After several minutes, I noticed a few spectators sitting reverently nearby. I asked one lady why she was staring at me and she replied, "Don't you know? Your face is glowing in the dark!" I returned to my knees to continue feasting on God's presence. Then I was interrupted by a Lutheran minister, who tapped me on the shoulder and said he was there only as an interested spectator of other religious traditions and didn't believe in speaking in tongues. But he could sense that God was doing a special work in my spirit and he asked me to pray for him. I didn't argue wit him, but just touched him gently on the forehead and he exploded in other tongues!
When I returned to my cabin, I realized that God had spoken to me, though not in an audible voice or a message printed on the neon screen of my mind. God told me, "You desperately need answers to your vexing questions.
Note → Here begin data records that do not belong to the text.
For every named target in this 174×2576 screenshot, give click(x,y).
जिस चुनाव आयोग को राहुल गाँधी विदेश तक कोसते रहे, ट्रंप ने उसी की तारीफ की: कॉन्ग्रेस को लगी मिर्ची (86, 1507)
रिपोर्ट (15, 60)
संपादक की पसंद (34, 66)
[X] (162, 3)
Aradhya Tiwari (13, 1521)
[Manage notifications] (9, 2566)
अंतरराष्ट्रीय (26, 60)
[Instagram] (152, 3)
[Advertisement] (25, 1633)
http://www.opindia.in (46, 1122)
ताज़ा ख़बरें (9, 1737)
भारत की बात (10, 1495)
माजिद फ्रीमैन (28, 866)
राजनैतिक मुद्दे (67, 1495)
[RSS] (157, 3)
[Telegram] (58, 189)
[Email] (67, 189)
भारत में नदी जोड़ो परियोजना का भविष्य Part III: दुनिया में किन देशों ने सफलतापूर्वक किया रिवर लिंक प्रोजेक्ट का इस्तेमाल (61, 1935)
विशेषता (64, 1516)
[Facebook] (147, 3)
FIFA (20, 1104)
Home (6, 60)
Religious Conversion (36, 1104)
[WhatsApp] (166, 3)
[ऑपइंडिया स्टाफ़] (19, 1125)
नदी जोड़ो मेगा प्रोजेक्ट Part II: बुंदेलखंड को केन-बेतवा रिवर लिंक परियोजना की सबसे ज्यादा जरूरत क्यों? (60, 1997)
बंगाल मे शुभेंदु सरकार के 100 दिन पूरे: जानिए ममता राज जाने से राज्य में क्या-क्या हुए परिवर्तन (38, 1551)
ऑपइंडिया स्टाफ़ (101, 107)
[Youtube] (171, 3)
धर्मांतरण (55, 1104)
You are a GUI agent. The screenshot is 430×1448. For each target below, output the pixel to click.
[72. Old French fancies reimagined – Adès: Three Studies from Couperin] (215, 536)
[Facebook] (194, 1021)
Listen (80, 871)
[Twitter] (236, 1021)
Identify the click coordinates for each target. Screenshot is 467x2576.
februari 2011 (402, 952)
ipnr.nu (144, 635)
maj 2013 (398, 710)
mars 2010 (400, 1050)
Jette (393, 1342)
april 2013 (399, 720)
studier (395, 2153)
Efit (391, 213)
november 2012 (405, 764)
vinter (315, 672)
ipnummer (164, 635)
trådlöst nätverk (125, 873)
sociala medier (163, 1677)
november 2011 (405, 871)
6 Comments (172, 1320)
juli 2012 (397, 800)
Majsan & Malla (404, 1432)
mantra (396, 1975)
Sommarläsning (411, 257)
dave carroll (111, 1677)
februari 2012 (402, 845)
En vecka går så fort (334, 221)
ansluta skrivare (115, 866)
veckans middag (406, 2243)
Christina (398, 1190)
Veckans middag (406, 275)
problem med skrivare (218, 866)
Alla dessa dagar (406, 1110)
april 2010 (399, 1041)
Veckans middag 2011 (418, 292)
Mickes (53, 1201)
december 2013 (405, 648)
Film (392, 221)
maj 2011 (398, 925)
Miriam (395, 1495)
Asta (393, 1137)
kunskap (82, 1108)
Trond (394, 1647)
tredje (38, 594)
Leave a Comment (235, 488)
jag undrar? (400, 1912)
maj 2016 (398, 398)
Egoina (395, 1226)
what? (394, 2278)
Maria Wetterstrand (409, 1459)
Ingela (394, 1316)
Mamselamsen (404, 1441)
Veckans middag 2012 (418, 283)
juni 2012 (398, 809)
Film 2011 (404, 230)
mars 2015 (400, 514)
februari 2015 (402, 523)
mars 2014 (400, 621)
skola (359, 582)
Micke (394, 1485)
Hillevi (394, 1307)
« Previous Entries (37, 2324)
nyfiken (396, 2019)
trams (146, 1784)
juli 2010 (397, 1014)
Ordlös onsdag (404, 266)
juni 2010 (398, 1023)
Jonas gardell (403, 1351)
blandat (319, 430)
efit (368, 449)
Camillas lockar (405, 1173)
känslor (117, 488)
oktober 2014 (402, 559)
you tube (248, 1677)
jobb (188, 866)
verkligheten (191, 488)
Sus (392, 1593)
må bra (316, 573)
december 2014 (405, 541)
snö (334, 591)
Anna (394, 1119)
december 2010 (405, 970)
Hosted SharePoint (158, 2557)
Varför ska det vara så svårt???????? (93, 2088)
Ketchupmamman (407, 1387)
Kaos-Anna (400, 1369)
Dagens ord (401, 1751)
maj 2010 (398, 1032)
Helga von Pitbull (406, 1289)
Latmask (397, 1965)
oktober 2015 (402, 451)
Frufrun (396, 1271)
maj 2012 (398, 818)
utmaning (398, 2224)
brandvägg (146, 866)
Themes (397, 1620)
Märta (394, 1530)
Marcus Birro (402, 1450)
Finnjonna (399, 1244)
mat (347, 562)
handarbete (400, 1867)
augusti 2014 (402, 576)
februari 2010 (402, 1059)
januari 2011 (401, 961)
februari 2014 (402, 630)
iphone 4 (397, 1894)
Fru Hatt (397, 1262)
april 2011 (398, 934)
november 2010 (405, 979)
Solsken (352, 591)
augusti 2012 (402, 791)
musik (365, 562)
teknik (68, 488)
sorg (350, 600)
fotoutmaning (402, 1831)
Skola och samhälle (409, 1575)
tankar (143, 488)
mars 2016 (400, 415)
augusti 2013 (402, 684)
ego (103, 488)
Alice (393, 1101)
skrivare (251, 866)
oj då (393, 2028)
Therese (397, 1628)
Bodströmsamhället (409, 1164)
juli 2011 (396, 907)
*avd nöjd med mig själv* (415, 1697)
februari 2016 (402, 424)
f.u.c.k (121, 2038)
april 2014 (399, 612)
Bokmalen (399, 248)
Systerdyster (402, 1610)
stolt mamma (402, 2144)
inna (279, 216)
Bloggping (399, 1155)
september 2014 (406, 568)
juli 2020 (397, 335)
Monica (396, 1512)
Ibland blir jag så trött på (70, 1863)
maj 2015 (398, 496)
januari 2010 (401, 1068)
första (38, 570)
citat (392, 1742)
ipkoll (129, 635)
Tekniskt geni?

But right now answers are not good for you because answers would lead you to live too much in your head rather than from your heart. I'm calling you to live the big questions until they lead you to the center of my heart." That calling led me to get an MDiv from Princeton and a doctorate in New Testament, Judaism, and Greco-Roman religion from Harvard.
Like many others, I believe that speaking in tongues is like a gateway drug that leads to other gifts of the Spirit. Shortly after the experience, I had my first of many experiences of "the word of knowledge (see 1 Corinthians 12:8-10)." I suddenly knew that I would obtain the highest high school GPA in the province as a gift from God to signify my academic calling. At a funeral a few years ago, my cousin reminded me that I had informed him of this divine message before it was fulfilled. Previously, my academic performance had been nothing special. So I believe that my Baptism in the Holy Spirit had "renewed my mind (as per Romans 12:1-2). Duff Roblin, the Premier of the province, awarded my a scholarship in recognition of this achievement. I believe this recognition supported my earlier attempts to witness to classmates, which had seemed to give me a reputation as a religious fanatic. To God be the glory!
Quite apart from the teaching of Paul and the Book of Acts on this matter, I'm convinced that if any of you had experienced what I did that fateful night, it would by BY FAR the spiritual highlight of your life. It is the reason why I never drifted off into agnosticism.